Stated problem 1:
Copy the passage on the speech synthesizing device starting at "Next, the following" and ending at "8 in detail.", switching "flowchart" to "diagram".
Stated problem 2:
List every figure number that the passage on the speech synthesizing device refers to.
Stated problem 3:
Carry the passage on the speech synthesizing device forward from its final sentence.

Referring to FIG. 7, the speech synthesizing device in this embodiment has the configuration of the speech synthesizing device in the first embodiment described above (see FIG. 1) to which a music attribute information storage unit 32 is added and in which the musical genre estimation unit 21 is replaced by a music attribute information search unit 31.
The music attribute information search unit 31 is processing means for extracting the characteristic amount, such as a spectrum, from the received music signal. The characteristic amounts of various music signals and the musical genres of those music signals are recorded individually in the music attribute information storage unit 32 so that music can be identified, and its genre can be determined, by checking the characteristic amount.
To search for the music signal using the characteristic amount described above, the method for calculating the similarity in the spectrum histograms, described in Non-Patent Document 3, can be used.
Next, the following describes the operation of the speech synthesizing device in this embodiment in detail with reference to the drawings. FIG. 8 is a flowchart showing the operation of the speech synthesizing device in this embodiment. Because the operation is the same as that in the first embodiment described above except the part of the music genre estimation (step A1) and the other part is already described, the following describes step D1 in FIG. 8 in detail.

(Dataset records)
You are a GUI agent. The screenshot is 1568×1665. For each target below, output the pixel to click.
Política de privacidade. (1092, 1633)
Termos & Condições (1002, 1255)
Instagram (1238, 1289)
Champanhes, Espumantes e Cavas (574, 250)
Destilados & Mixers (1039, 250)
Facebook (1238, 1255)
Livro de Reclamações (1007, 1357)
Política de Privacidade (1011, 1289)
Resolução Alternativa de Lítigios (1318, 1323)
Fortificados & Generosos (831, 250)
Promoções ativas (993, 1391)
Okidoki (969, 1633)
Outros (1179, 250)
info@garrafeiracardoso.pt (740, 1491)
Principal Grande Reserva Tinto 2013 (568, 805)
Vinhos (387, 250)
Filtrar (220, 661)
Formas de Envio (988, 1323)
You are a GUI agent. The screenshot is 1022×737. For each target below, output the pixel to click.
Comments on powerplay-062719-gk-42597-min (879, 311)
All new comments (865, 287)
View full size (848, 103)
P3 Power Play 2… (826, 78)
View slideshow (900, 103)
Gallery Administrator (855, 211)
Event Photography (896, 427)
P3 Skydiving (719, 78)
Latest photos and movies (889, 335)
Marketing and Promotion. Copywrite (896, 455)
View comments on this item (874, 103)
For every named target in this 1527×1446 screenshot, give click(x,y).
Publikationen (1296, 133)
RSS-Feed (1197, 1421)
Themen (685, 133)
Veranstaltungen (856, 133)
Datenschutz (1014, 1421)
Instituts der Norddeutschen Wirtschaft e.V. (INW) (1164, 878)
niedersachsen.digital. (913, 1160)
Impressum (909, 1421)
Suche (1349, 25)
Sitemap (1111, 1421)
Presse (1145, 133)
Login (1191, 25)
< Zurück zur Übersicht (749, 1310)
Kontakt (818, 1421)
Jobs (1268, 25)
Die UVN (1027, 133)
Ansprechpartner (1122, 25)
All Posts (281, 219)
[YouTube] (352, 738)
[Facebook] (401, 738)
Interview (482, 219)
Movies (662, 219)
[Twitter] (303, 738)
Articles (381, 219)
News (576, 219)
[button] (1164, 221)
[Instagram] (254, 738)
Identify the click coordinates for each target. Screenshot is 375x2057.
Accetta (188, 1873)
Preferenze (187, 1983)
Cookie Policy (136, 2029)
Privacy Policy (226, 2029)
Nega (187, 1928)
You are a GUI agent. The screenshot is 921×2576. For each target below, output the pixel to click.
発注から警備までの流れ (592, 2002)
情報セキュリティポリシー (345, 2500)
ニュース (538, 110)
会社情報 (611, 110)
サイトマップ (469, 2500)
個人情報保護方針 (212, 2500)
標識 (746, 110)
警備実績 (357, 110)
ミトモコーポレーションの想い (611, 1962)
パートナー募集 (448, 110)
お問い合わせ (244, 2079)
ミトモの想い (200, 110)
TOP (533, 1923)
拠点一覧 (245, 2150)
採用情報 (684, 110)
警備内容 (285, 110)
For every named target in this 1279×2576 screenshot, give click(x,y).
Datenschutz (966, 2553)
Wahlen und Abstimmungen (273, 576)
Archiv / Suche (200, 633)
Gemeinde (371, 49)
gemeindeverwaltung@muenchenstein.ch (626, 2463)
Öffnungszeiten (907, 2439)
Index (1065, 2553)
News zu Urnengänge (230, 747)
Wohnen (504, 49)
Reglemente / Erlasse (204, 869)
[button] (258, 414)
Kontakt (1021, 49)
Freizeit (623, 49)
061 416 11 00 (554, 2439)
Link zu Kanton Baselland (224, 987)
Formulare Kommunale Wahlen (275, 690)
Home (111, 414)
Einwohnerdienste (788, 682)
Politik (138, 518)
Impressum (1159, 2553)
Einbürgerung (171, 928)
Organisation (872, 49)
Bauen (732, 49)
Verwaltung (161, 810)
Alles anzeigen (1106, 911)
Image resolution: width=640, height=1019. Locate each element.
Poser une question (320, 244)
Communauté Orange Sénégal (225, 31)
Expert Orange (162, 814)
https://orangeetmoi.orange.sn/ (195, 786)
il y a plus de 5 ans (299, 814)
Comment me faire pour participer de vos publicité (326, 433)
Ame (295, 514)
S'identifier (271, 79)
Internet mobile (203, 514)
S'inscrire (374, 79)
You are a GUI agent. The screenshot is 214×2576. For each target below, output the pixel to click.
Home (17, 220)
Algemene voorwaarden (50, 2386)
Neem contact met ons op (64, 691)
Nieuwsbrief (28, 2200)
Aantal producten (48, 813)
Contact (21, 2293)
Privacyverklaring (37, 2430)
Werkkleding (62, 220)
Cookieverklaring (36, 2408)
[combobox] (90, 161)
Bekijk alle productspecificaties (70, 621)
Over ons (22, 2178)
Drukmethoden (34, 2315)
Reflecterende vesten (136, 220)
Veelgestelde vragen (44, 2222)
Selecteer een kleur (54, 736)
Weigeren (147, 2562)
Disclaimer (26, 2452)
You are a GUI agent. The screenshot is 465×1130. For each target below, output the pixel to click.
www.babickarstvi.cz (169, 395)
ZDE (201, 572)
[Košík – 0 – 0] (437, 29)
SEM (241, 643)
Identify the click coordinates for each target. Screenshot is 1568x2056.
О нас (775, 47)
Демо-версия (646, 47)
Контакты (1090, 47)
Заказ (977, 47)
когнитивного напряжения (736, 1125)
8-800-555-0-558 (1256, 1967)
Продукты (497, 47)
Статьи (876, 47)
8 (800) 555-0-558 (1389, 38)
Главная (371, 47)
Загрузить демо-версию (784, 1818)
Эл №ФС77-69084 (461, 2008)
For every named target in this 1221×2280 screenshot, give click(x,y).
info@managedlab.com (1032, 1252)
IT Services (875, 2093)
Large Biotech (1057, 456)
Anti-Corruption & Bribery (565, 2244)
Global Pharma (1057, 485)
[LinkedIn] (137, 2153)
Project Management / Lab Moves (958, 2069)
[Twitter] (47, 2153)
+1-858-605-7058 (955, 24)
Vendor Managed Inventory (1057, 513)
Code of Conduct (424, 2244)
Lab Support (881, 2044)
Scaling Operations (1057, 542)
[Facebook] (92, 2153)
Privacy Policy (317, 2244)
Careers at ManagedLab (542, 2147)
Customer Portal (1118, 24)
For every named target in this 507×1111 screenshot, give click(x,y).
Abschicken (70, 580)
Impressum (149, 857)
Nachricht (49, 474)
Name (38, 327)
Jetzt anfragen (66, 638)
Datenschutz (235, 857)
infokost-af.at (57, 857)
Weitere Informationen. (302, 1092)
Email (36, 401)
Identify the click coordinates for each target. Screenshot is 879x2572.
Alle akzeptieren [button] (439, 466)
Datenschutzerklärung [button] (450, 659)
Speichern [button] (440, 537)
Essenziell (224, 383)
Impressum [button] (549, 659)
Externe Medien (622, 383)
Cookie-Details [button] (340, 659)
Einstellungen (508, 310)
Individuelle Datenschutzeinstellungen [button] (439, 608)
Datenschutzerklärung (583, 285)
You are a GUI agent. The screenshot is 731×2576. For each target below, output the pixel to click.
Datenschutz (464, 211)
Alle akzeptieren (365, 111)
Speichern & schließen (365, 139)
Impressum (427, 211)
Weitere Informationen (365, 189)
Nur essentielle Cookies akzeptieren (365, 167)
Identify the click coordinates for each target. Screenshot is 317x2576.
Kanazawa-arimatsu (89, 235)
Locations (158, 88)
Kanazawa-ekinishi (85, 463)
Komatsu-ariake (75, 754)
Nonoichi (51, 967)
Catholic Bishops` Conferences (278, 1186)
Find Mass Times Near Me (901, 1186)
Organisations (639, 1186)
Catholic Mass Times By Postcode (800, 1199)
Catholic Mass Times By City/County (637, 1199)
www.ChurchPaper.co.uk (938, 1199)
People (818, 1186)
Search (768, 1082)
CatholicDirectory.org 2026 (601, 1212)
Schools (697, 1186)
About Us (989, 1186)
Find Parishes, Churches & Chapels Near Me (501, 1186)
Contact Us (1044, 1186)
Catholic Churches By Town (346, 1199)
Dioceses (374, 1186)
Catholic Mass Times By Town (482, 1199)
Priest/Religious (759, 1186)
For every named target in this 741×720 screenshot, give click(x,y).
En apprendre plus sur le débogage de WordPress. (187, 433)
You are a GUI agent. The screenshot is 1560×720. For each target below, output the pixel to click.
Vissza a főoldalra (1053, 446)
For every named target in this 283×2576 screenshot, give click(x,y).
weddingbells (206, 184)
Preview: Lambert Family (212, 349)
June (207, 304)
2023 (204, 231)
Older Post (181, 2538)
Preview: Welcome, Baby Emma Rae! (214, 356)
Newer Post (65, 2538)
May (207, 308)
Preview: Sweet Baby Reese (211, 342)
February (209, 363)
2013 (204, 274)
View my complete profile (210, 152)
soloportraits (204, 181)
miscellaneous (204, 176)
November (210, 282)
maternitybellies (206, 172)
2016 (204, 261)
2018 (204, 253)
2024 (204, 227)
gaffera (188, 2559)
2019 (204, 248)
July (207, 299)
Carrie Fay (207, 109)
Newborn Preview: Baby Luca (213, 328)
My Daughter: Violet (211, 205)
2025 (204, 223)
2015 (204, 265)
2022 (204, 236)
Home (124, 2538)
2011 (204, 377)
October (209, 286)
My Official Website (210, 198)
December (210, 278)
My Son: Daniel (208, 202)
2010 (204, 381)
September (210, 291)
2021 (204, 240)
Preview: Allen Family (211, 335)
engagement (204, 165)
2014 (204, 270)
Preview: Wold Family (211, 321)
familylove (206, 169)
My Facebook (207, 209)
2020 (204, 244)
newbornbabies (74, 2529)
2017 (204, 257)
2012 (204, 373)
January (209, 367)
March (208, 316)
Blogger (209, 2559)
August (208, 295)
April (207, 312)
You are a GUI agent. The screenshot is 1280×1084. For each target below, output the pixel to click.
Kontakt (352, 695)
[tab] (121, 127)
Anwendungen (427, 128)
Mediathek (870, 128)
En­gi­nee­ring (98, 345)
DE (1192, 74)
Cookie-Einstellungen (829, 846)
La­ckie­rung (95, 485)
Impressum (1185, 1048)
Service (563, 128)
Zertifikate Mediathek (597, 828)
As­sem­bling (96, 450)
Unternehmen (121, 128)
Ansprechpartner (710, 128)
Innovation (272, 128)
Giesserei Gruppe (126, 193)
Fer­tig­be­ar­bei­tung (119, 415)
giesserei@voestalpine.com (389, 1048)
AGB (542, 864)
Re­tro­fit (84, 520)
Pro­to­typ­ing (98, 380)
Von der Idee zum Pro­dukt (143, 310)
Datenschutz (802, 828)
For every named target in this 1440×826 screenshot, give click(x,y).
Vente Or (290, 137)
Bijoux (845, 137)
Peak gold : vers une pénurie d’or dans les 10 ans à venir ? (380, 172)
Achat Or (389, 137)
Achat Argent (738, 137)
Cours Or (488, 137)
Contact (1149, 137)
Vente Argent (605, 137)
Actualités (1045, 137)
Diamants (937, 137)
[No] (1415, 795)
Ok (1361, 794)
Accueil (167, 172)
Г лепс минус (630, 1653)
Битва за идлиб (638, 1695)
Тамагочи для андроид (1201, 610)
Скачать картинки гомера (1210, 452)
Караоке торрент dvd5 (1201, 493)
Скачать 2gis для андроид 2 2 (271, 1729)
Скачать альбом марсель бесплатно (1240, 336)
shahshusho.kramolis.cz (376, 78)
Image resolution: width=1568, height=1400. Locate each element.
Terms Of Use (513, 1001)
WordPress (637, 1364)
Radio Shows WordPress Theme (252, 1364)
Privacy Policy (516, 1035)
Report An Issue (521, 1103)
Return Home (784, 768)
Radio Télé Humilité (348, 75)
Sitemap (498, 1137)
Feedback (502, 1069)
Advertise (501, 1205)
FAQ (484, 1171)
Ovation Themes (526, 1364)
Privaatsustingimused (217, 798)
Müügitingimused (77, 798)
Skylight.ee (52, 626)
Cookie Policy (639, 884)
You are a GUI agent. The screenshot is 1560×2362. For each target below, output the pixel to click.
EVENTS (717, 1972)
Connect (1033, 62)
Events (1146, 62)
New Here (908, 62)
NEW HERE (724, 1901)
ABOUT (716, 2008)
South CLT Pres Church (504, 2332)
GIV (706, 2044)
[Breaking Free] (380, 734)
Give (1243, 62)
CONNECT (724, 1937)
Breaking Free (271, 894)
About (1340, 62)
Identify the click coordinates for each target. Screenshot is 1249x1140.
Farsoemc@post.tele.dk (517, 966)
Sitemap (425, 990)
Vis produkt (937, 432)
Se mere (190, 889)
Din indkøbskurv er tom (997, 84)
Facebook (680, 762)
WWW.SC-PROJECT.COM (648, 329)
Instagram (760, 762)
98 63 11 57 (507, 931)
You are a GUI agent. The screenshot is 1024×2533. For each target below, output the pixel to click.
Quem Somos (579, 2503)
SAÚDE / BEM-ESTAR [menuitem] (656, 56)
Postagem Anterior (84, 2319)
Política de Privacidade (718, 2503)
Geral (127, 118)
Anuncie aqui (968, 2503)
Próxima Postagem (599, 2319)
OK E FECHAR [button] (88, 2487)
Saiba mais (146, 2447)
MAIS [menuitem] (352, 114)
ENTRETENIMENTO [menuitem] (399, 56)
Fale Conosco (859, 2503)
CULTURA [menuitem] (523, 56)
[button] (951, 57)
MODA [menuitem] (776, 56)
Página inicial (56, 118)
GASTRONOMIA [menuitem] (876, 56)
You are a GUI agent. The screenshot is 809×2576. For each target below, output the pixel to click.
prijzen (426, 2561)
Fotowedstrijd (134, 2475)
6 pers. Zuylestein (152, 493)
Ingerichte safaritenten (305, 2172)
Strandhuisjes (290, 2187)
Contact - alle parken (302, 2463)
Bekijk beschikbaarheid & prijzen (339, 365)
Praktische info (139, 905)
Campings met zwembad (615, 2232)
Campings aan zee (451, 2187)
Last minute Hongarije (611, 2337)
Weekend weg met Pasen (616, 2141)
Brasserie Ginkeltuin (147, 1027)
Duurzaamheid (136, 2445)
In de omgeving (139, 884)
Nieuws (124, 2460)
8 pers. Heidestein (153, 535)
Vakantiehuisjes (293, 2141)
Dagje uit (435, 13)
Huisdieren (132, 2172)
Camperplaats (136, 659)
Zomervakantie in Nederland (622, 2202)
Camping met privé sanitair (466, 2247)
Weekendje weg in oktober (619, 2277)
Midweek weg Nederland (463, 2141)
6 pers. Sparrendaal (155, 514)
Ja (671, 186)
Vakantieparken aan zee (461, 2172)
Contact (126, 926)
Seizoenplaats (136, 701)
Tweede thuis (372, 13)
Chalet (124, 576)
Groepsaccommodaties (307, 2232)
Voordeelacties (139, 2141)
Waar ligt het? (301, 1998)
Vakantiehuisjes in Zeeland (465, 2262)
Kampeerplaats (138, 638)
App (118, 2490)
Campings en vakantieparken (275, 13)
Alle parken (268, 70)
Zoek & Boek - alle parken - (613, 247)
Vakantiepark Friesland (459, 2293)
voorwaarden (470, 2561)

Task answer 1:
Next, the following describes the operation of the speech synthesizing device in this embodiment in detail with reference to the drawings. FIG. 8 is a diagram showing the operation of the speech synthesizing device in this embodiment. Because the operation is the same as that in the first embodiment described above except the part of the music genre estimation (step A1) and the other part is already described, the following describes step D1 in FIG. 8 in detail.

Task answer 2:
FIG. 7, FIG. 1, FIG. 8

Task answer 3:
First, the music attribute information search unit 31 extracts the characteristic amount, such as a spectrum, from the received music signal. Next, the music attribute information search unit 31 calculates the similarity between all characteristic amounts of the music saved in the music attribute information storage unit 32 and the characteristic amount of the received music signal. After that, the musical genre information on the music having the highest similarity is sent to the utterance form selection unit 23 (step D1).
If the maximum of the similarity is lower than the pre-set threshold in step D1, the music attribute information search unit 31 determines that the music corresponding to the received music signal is not recorded in the music attribute information storage unit 32 and outputs “others” as the musical genre.
As described above, because this embodiment uses the music attribute information storage unit 32 in which a musical genre is recorded individually for each piece of music, this embodiment can identify a musical genre more accurately than the first and second embodiments described above and can reflect the genre on the utterance form.
The attribute information such as a title, an artist name, and a composer's name, if stored when the music attribute information storage unit 32 is built, allows the utterance form to be determined also by the attribute information other than the musical genre.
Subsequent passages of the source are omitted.